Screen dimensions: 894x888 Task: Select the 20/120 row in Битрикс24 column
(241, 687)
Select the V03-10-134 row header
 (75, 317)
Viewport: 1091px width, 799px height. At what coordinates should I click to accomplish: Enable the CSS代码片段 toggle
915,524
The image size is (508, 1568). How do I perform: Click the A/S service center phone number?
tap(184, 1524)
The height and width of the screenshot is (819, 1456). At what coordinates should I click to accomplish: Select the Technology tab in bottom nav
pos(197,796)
*****
### TASK GOAL
With the line containing "The height and" as the first, output each line through the final line of the entries above, exactly.

### TASK OUTPUT
The height and width of the screenshot is (819, 1456). At what coordinates should I click to accomplish: Select the Technology tab in bottom nav
pos(197,796)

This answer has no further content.